Membahayakan, Demonstrasi Buruh Saat Pandemi Corona

Di tengah pandemi, sudah selayaknya buruh menuruti larangan berkumpul dan memahami mengapa ada kebijakan ini. Semuanya bertujuan agar virus tidak menyebar lagi ke seluruh orang.

Sabtu, 25 April 2020 | 05:28 WIB
0
222
Membahayakan, Demonstrasi Buruh Saat Pandemi Corona
Said Iqbal (Foto: merdeka.com)

Rencana Presiden Konfederasi Serikat Buruh Indonesia (KSPI) Said Iqbal yang ngotot akan melakukan aksi massa menolak Omnibus Law pada 30 April patut disayangkan. Rencana aksi massa yang di gelar saat pendemi Covid-19 bertentangan dengan maklumat Kapolri dan membahayakan semua orang. 

Pasalnya, setiap demonstran bisa menaikkan resiko penularan COVID-19, bukan hanya untuk diri buruh sendiri tapi juga keluarganya.

Menjelang hari buruh pada 1 Mei 2020, KSPI sudah mulai mengeluarkan wacana untuk berdemonstrasi pada 30 April 2020. Pada umumnya, mereka berdemonstrasi di depan Gedung DPR atau daerah strategis lainnya. Aksi massa ini dilakukan untuk menuntut omnibus law hingga menolak pemutusan hubungan kerja selama pandemi Covid-19.

Jika dulu masyarakat sudah memaklumi demo tahunan ini, maka tidak di 2020 ini. Di tengah pandemi corona, malah ada aksi massa. Sungguh sebuah tindakan yang banyak dikecam orang. Karena mereka melanggar kebijakan social distancing. Apakah para buruh ini kurang kerjaan atau menganggap dirinya sakti dan kebal dari segala penyakit, dan meremehkan virus corona?

Jika KSPI tetap memaksakan demonstrasi. Larangan untuk keluar rumah dilanggar oleh para buruh. Bukan hanya itu, mereka berdiri berdempetan saat melakukan aksi massa, dan tentu melanggar kebijakan PSBB. Aturan pemerintah dilarang mentah-mentah. Hanya demi perayaan hari buruh dan memuaskan nafsu untuk memaki atasan yang dianggap kurang menghargai jasa mereka.

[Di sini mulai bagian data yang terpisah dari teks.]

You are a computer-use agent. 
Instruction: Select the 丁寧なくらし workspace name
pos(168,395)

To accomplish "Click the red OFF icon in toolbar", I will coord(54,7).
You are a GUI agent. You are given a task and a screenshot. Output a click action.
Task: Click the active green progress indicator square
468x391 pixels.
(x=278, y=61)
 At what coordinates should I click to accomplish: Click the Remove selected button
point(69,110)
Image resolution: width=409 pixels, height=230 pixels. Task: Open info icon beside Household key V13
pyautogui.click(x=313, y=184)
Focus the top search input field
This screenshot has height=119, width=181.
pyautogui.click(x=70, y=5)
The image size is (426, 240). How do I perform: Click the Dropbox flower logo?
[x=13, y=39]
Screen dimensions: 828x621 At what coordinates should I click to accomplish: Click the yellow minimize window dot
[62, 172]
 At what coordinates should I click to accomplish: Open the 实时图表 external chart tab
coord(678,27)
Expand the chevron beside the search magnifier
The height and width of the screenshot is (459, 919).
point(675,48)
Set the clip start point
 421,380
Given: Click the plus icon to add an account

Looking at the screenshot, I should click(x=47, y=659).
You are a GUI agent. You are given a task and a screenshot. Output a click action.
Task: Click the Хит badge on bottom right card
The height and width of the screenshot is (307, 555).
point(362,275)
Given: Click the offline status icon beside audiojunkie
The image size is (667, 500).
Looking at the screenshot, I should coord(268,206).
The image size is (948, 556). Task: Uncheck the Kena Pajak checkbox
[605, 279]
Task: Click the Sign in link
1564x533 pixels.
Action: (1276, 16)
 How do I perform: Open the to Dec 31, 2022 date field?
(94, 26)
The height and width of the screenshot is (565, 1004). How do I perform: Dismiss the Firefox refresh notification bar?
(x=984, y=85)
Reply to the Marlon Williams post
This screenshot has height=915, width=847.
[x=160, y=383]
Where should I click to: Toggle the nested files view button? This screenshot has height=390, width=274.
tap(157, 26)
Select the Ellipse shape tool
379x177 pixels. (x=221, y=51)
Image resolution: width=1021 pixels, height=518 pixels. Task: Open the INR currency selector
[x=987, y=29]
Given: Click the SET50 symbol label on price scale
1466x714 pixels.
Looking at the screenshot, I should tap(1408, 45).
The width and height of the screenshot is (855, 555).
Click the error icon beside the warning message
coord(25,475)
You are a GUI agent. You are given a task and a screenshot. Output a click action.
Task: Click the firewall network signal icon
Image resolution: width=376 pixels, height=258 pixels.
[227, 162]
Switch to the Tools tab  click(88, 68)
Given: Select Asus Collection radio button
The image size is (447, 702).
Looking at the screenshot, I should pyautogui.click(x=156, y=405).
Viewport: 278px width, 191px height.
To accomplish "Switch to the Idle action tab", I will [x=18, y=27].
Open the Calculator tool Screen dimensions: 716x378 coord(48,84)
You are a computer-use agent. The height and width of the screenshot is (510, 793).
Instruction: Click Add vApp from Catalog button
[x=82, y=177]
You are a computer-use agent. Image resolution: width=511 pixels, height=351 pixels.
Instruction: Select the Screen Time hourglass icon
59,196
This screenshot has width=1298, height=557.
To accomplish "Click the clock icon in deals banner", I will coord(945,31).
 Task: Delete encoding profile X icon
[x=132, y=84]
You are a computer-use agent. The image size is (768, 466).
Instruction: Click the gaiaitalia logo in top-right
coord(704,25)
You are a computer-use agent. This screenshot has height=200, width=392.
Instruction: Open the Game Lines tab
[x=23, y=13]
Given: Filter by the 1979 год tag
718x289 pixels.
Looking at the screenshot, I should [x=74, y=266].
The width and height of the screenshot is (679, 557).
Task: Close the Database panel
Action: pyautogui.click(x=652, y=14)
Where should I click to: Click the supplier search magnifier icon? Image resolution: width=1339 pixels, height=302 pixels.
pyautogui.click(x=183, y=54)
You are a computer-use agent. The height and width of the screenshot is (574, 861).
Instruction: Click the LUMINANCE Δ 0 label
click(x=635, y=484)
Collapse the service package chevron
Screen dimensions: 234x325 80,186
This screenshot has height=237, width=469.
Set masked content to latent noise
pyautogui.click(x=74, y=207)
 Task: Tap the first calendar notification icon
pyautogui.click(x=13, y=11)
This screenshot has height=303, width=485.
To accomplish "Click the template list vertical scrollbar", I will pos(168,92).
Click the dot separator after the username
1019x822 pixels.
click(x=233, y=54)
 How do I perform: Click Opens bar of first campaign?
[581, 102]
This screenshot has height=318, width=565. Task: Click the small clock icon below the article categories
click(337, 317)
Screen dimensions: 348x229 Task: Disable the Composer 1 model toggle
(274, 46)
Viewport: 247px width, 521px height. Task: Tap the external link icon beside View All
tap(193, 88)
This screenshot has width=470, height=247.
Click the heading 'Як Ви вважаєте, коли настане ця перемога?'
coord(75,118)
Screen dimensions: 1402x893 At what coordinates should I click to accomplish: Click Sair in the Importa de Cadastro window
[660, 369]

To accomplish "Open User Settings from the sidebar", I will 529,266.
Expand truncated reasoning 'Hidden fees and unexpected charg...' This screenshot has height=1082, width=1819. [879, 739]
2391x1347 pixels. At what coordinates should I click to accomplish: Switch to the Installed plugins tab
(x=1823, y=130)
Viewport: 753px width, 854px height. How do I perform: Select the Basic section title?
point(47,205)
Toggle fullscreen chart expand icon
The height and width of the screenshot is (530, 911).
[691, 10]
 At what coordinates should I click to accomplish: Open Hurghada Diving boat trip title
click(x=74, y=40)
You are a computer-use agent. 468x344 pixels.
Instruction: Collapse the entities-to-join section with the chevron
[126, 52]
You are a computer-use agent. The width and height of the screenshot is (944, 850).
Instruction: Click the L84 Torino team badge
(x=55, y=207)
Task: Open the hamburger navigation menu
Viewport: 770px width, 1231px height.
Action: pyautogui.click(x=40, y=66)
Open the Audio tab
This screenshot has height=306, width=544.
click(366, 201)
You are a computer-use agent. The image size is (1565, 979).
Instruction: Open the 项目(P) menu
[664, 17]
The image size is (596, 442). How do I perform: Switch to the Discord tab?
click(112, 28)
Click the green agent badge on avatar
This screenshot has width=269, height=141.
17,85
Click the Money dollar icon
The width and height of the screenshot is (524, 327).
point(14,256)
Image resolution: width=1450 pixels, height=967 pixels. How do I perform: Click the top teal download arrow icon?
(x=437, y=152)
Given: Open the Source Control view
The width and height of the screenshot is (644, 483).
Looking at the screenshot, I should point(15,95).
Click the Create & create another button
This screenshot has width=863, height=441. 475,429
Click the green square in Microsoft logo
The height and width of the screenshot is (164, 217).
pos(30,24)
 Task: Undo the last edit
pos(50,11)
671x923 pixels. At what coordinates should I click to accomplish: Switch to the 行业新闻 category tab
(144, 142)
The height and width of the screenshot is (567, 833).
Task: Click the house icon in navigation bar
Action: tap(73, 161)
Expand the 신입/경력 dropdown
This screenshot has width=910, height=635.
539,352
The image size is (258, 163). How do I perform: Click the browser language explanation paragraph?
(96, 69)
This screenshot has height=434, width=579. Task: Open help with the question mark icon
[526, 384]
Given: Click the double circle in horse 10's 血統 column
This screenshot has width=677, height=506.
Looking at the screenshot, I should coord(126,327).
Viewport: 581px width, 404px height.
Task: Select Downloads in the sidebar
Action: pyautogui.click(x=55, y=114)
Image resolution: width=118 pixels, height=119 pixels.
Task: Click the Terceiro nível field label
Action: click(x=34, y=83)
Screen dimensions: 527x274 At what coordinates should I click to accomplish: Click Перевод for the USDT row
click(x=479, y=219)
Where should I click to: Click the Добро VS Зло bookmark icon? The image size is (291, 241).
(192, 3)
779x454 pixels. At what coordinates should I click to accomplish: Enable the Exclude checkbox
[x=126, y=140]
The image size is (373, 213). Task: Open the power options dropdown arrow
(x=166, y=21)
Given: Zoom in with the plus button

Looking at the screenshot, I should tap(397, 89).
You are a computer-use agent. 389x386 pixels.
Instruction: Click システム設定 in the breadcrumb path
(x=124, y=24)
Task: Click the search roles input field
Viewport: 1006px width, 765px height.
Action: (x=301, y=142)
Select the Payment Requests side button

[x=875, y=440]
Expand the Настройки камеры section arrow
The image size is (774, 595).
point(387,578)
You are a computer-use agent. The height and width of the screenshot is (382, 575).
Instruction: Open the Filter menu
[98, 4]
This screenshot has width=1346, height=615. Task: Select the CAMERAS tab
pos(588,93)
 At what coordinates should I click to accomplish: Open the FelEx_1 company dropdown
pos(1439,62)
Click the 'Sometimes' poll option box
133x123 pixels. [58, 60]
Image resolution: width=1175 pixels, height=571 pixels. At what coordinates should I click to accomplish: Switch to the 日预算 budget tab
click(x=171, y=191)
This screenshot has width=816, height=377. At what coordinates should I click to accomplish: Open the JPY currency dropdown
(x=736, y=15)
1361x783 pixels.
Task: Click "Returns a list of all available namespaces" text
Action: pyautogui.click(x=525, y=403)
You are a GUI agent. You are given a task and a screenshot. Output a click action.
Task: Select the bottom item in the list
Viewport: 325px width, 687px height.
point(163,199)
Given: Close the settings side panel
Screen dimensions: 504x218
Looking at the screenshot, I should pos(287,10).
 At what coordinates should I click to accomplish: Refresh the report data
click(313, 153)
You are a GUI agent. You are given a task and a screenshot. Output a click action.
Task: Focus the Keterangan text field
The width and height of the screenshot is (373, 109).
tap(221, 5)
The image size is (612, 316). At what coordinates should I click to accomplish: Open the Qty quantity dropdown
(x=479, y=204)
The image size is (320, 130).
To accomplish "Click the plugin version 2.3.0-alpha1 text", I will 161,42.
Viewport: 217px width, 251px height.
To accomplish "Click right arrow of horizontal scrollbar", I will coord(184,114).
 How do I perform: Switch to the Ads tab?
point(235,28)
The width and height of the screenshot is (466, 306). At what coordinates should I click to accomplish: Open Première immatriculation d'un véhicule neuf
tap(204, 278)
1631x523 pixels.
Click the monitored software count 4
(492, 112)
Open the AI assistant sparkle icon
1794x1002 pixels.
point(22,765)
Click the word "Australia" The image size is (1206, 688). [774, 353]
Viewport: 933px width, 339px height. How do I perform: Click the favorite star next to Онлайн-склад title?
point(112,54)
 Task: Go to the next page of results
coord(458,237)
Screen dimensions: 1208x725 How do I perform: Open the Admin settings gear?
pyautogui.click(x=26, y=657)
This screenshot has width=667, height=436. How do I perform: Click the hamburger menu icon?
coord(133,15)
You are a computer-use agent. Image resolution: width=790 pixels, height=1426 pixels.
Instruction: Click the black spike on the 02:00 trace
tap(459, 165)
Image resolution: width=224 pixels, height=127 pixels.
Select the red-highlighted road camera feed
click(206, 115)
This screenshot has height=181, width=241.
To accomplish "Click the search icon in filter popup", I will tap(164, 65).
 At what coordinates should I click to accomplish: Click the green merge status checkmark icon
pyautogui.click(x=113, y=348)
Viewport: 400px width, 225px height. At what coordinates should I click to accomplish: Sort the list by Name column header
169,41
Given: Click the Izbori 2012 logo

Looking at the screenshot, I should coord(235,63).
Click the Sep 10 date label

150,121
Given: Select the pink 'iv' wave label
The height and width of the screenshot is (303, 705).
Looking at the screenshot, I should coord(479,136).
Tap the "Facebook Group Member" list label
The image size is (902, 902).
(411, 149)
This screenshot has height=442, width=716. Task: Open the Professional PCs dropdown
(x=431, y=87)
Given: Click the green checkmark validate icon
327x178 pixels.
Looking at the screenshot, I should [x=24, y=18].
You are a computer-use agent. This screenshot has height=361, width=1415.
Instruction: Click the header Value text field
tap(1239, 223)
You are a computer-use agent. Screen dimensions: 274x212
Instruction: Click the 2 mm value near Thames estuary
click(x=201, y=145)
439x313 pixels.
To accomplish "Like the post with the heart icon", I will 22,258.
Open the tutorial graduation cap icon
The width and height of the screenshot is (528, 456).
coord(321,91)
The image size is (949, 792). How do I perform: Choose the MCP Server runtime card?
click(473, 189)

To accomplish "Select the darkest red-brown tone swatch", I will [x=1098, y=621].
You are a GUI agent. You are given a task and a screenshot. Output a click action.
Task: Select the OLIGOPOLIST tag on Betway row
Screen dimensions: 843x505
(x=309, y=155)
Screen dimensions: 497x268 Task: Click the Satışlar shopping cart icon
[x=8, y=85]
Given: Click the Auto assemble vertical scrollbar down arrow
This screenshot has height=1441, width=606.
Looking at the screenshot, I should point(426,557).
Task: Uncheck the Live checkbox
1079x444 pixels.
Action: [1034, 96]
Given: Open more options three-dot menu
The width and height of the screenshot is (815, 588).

Ketika mengabaikan social distancing, maka resiko untuk menularkan corona akan jadi besar sekali. Virus itu bisa melompat dengan mudah dan melemahkan imunitas manusia. Apalagi jika ia punya penyakit bawaan seperti asma, pneomonia, atau auto imun, maka akan cepat sekali tertular.

Penyakit akibat virus corona belum ada vaksinnya dan korban terus bertumbangan. Orang yang tertular juga tidak menunjukkan gejala yang jelas. Tiba-tiba saja mereka sesak nafas dan merasa tidak enak badan. Jika tidak ada pertolongan medis, maka nyawa yang akan jadi taruhannya. Masihkah para buruh itu ngotot untuk melakukan aksi massa, dan merasa sehat, padahal bisa saja tertular COVID-19? Bagaimana jika tiba-tiba badannya lemas lalu nyawa tercabut saat itu juga?

Selain berbahaya untuk diri sendiri, maka aksi massa para buruh ini juga membuat keluarganya dalam keadaan genting. Bisa saja virus corona tertular ke pegawai tersebut lalu menulari seluruh anggota keluarganya, mulai dari istri hingga anak-anak. Hal ini menunjukkan bahwa demo ini adalah tindakan yang sangat egois, karena bisa menularkan virus dan membuat banyak orang yang tidak bersalah jadi pasien corona.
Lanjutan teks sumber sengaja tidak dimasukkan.